My Adventure With Bitcoin

Last month I decided to buy some bitcoin. Why? The price was going up! I was guaranteed to make some money! What could go wrong?

What is this stuff?

Well, not quite like that. Bitcoin has interested me for a while — what currency has been the subject of such speculation? How often do new currencies become popular enough to actually use? Or has such a mysterious creator (or group of creators)?

So I decided to buy some bitcoin. I knew that it was likely I would lose some money, but hey, maybe the price would keep going up! At the time I was visiting some friends in Chicago so I didn't have very regular internet access, but I thought it would be a good time. The price had been rocketing upwards and I wanted to get in before it was "too late".

Getting in too late

Bitcoin
Chart

Take a look at that chart. Always ahead of the trend, I put in my order on April 2nd. Because I didn't want to deal with the hassle of signing up with an exchange, I purchased my coins through Coinbase, a YC-funded start-up that seems to make money on bitcoin transactions.

Unfortunately the trade was delayed due to Coinbase's limited ability to handle the recent interest in bitcoin, and my purchase ended up being exercised on April 9th, at the peak of the madness. For around $650, I purchased 2.7 bitcoins.
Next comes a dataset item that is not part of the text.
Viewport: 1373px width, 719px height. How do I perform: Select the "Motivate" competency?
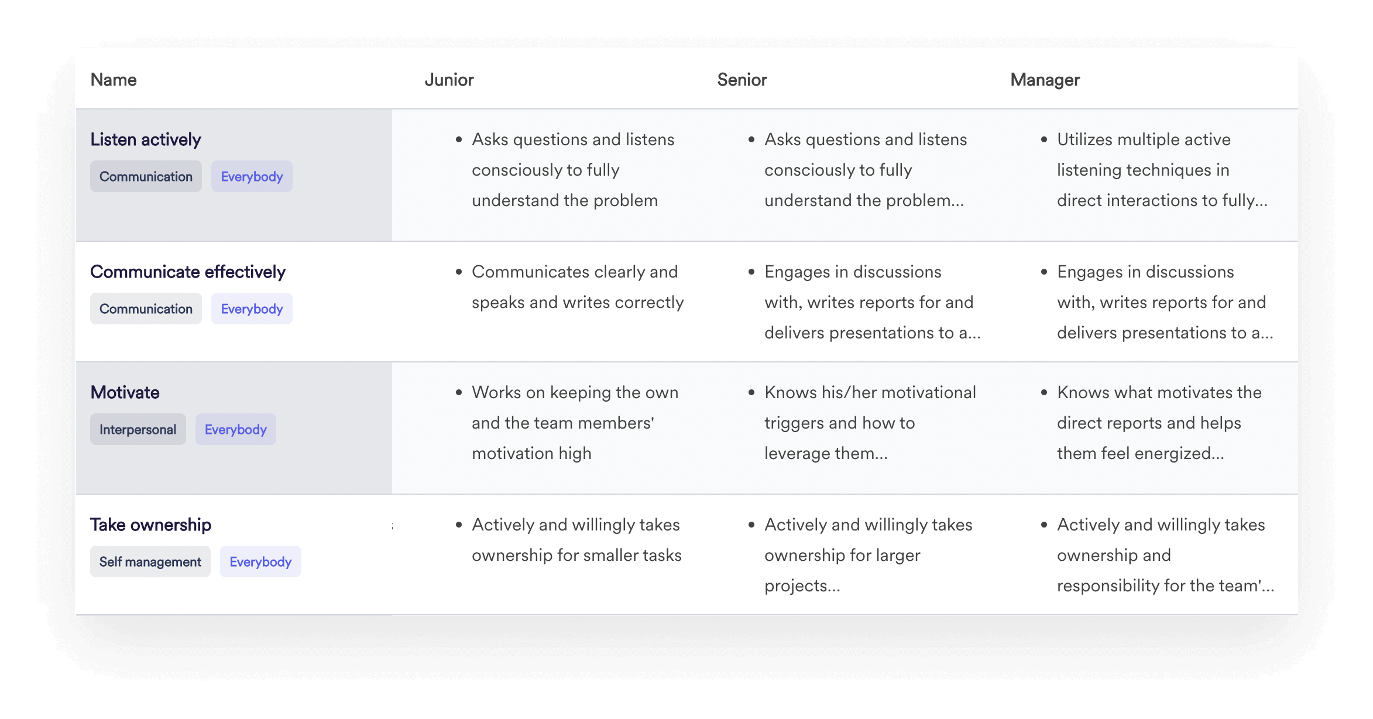125,392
I checked the price the next day... hooray, I'm poor!

A lesson learned

I knew that buying bitcoin was going to be risky, but now I can truly say that I've lost money via speculation. Hopefully it will prevent me from similarly dumb investments in the future. In my defense, I only purchased bitcoin with the understanding that my money was about to dissappear forever. I consider this lesson to have been worth the price.
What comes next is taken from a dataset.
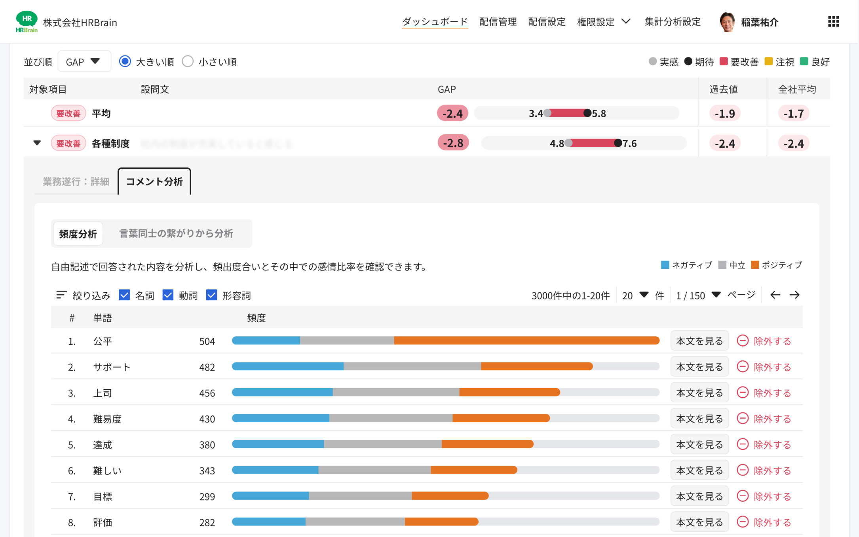Click 本文を見る for サポート row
Bonus points: what should a pirate do with his coins?

Having exhausted my willingness to lose money speculating on bitcoin's value, I've recently explored using it as a currency. Bitcoin seems to be good for buying shady things, so I attempted to purchase a "novelty ID" from the fine folks at ID Chief.

So I took a nice photo, scanned a signature, gave them the name and home address of one of my friends, and sent them some bitcoin. Although communicative while helping me pay them, I haven't heard anything since. Fellow youth of America: stay in school, work hard, and don't trust strangers on the internet who sell fake IDs for anonymous currencies.